El-Ouazzane was careful to point out that the company has no plans to end-of-life Myriad 1, a move that would force existing customers into a costly redesign. With that said, while Myriad 1 and 2 are instruction set-compatible, the second-generation devices employs a different programming paradigm. Movidius has and continues to invest heavily in evolving its processor's compiler and other associated code development resources; more than 90% of the company's 70 employees, according to El-Ouazzane, are software-focused in their responsibilities, as are the bulk of the company's third-party development partners. Quoting from the press release:
Movidius has invested heavily in developing its Myriad Development Kit (MDK). The MDK includes a graphical development environment with all of the tools, libraries, and frameworks necessary to support efficient application development. At the core of the MDK is a code compile flow that supports C, C++, with an OpenCL front-end for maximum flexibility. The MDK provides a groundbreaking development framework for creating arbitrary image/vision processing pipelines with automated support for data scheduling. In addition to using their own proprietary algorithms when building application pipelines, developers have access to a rich set of optimized software libraries including a computer vision library, an image signal processing library, as well as a linear algebra library. Finally, the MDK includes reference applications such as a complete Bayer camera solution, a stereo depth extraction implementation and many others.
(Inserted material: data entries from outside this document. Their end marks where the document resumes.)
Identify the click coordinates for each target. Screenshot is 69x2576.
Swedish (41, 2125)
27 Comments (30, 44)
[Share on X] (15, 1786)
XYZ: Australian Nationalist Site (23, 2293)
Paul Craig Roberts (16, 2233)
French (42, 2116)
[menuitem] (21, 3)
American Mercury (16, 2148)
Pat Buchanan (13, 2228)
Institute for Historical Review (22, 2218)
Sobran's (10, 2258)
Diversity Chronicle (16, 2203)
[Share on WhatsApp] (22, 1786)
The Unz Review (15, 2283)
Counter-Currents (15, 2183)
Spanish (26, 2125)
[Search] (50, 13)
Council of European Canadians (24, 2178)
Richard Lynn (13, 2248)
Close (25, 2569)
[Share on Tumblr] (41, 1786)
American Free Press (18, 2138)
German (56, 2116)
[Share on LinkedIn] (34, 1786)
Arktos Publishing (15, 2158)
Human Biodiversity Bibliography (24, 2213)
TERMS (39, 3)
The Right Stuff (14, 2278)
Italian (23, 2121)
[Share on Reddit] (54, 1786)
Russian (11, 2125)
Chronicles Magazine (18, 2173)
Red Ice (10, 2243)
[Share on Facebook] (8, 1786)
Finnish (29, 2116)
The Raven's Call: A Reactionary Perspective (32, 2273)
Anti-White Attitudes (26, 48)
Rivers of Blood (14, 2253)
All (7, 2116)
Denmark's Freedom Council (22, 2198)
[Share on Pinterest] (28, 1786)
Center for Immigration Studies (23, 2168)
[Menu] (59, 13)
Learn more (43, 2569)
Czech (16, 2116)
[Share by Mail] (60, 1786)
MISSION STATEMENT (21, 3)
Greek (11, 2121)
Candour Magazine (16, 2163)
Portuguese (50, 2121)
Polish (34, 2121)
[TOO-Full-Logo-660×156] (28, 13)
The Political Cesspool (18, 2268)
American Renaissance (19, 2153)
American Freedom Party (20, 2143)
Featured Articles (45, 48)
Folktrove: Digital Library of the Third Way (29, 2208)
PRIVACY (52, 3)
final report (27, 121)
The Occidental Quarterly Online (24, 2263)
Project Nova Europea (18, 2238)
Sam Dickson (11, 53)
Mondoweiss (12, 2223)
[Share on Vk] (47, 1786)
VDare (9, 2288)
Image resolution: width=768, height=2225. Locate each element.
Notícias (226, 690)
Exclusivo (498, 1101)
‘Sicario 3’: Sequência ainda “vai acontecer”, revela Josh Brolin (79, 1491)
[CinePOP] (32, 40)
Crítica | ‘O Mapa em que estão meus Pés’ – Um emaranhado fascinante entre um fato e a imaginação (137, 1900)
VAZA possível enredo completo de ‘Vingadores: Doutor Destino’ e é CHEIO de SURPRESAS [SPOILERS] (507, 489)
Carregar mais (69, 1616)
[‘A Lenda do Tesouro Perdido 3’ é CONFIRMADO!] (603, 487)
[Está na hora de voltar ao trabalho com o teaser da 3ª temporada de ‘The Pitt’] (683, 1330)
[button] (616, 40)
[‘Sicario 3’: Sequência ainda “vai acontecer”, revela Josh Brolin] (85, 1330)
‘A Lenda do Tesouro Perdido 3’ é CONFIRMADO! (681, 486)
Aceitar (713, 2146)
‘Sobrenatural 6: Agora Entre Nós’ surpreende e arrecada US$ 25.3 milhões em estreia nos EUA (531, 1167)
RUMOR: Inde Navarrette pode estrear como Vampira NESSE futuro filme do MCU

Myriad 2 is now sampling to key customers; according to El-Ouazzane, Movidius determines which companies will get access to its technology based not only on expected production volume, but also on product quality, trendsetter potential in new markets, and the ability to establish key customers in multiple market segments. El-Ouazzane forecasts that these initial engagements will ramp into production within twelve months, at which point Myriad 2 will cost "single digits in high volume." Movidius also intends to eventually broaden its customer and market attention beyond today's highly focused approach.
Movidius positions Myriad 2 as both a vision co-processor to a primary system CPU and a primary CPU in specific situations (wearables, for example, and some industrial markets). Will there be a sufficient-sized aggregate market to support a standalone vision (co-)processor chip not only now but in the future? Other vendors, supplying vision-augmented CPUs, DSPs, FPGAs, GPUs and other devices and pointing to the generalized trend of ever-increasing feature subsumation via integration over time, might say that the answer is "no". But El-Ouazzane clearly disagrees with any skeptics; when pressed, he was emphatic that the company's sole focus is and will continue to be on chip sales, with no plans to do core licensing. In fact, he forecasts increased competition from other emerging vision (co-)processor chip suppliers in the near future.